**YOUR INSTRUCTIONS**
For this exercise, reproduce the entries below exactly, but only from the line containing "Task: Click the Search records magnifier icon" through the line containing "Instruction: Expand the", both included.

[Dataset excerpts]
○ ○ ○ ○ ○

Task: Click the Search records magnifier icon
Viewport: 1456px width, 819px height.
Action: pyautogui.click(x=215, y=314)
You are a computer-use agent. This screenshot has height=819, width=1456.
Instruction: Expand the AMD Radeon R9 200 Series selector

○ ○ ○ ○ ○

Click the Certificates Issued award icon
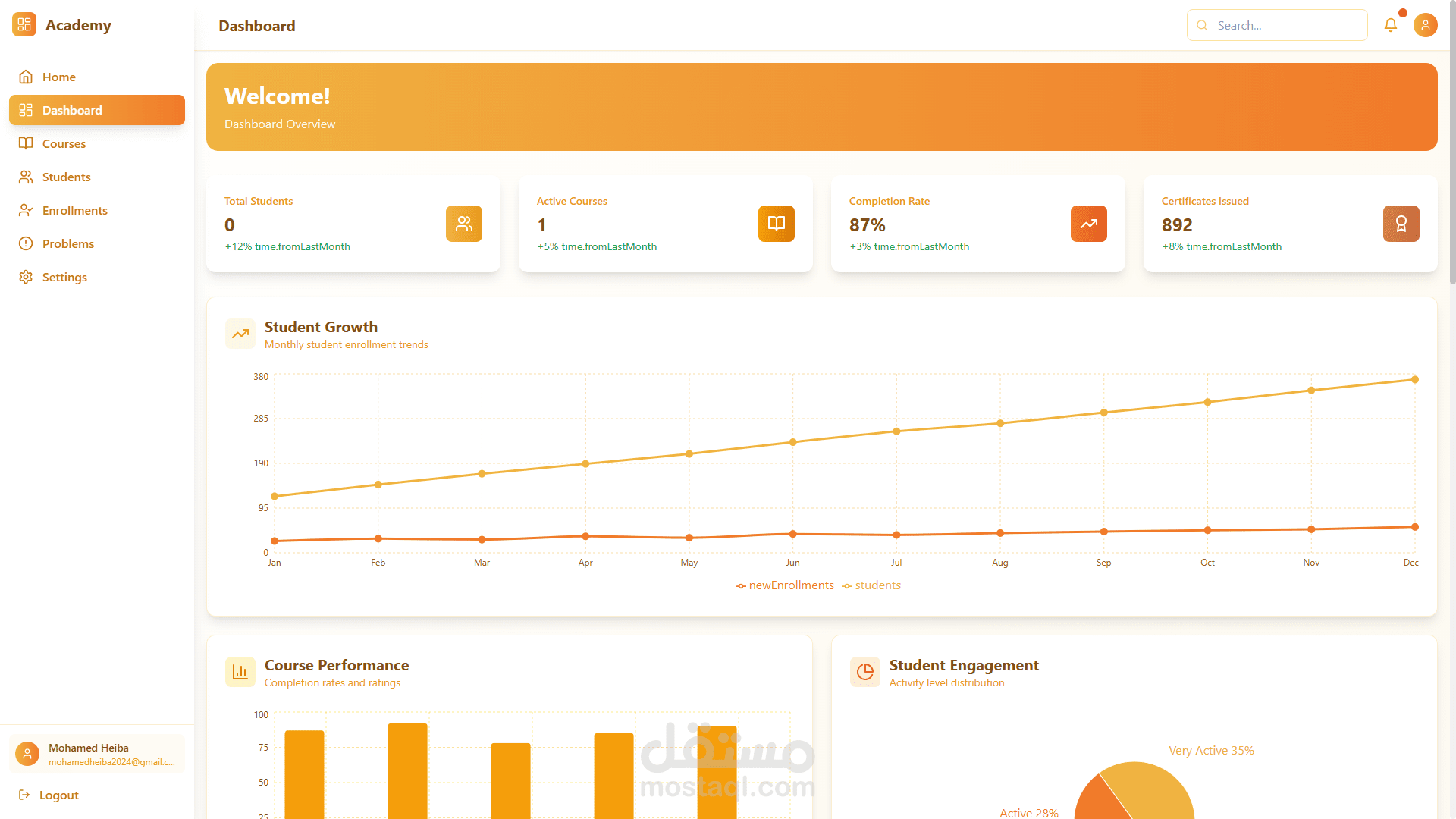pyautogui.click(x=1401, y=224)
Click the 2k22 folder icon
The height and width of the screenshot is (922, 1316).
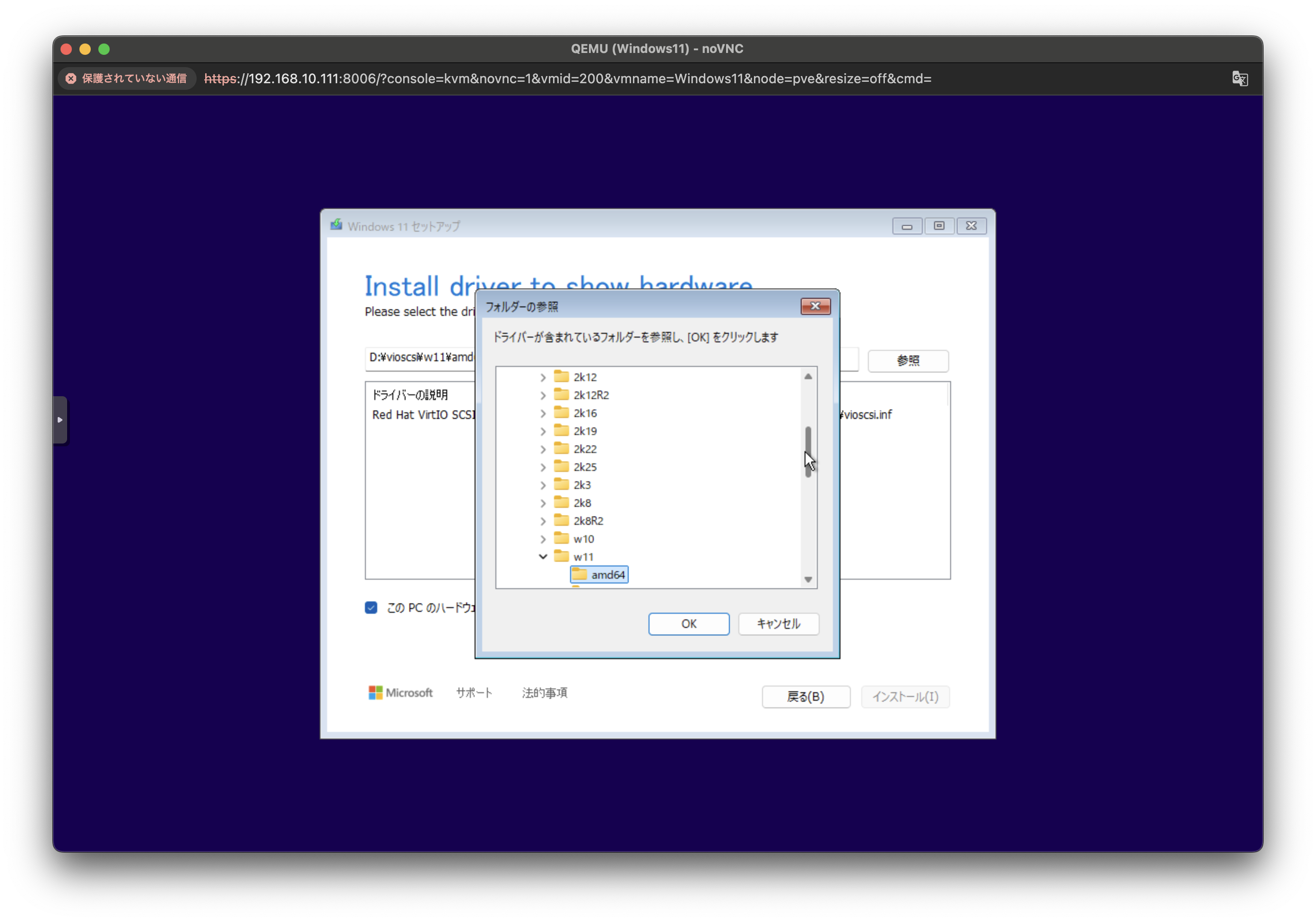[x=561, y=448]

○ ○ ○ ○ ○

**FINAL ANSWER**
Task: Click the Search records magnifier icon
Viewport: 1456px width, 819px height.
Action: pyautogui.click(x=215, y=314)
You are a computer-use agent. This screenshot has height=819, width=1456.
Instruction: Expand the AMD Radeon R9 200 Series selector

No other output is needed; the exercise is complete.